PRKAR1A and Thyroid Tumors
Division of Intramural Population Health Research, Eunice Kennedy Shriver National Institutes of Child Health and Human Development, National Institutes of Health, Bethesda, MD 20892, USA
Section on Endocrinology and Genetics, Eunice Kennedy Shriver National Institute of Child Health and Human Development, National Institutes of Health, Bethesda, MD 20892, USA
Author to whom correspondence should be addressed.
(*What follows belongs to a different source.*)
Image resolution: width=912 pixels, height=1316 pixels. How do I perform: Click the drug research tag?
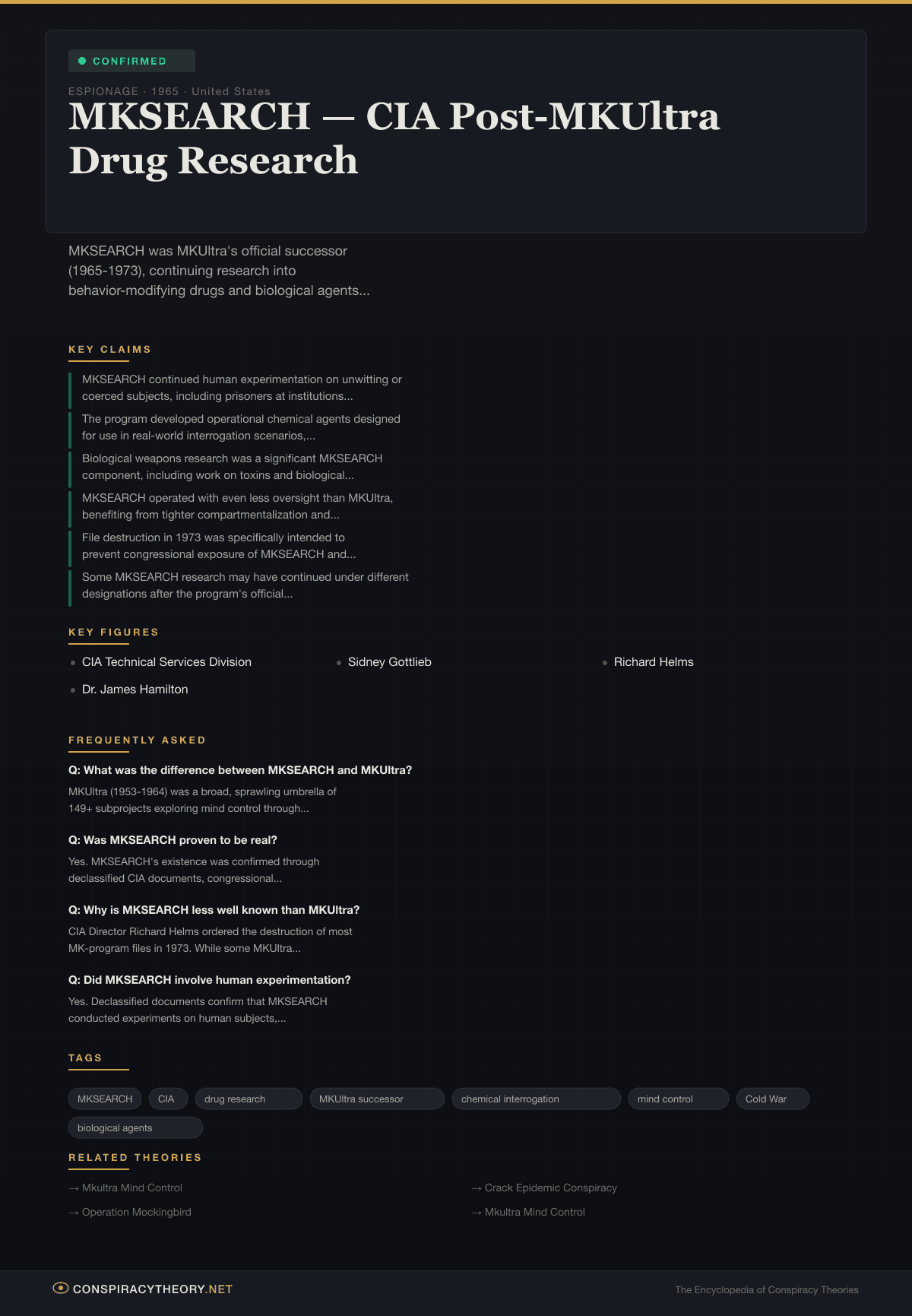tap(249, 1099)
Academic Editors: Fabio Medas and Pier Francesco Alesina
Received: 16 June 2021 / Revised: 24 July 2021 / Accepted: 27 July 2021 / Published: 30 July 2021
In 2021 it is estimated that there will be 44,280 new cases of thyroid cancer in the United States and the incidence rate is higher in women than in men by almost 3 times. Well-differentiated thyroid cancer is the most common subtype of thyroid cancer and includes follicular (FTC) and papillary (PTC) carcinomas. Over the last decade, researchers have been able to better understand the molecular mechanisms involved in thyroid carcinogenesis, identifying genes including but not limited to RAS, BRAF, PAX8/PPARγ chromosomal rearrangements and others, as well as several tumor genes involved in major signaling pathways regulating cell cycle, differentiation, growth, or proliferation. Patients with Carney complex (CNC) have increased incidence of thyroid tumors, including cancer, yet little is known about this association. CNC is a familial multiple neoplasia and lentiginosis syndrome cause by inactivating mutations in the PRKAR1A gene which encodes the regulatory subunit type 1α of protein kinase A. This work summarizes what we know today about PRKAR1A defects in humans and mice and their role in thyroid tumor development, as the first such review on this issue.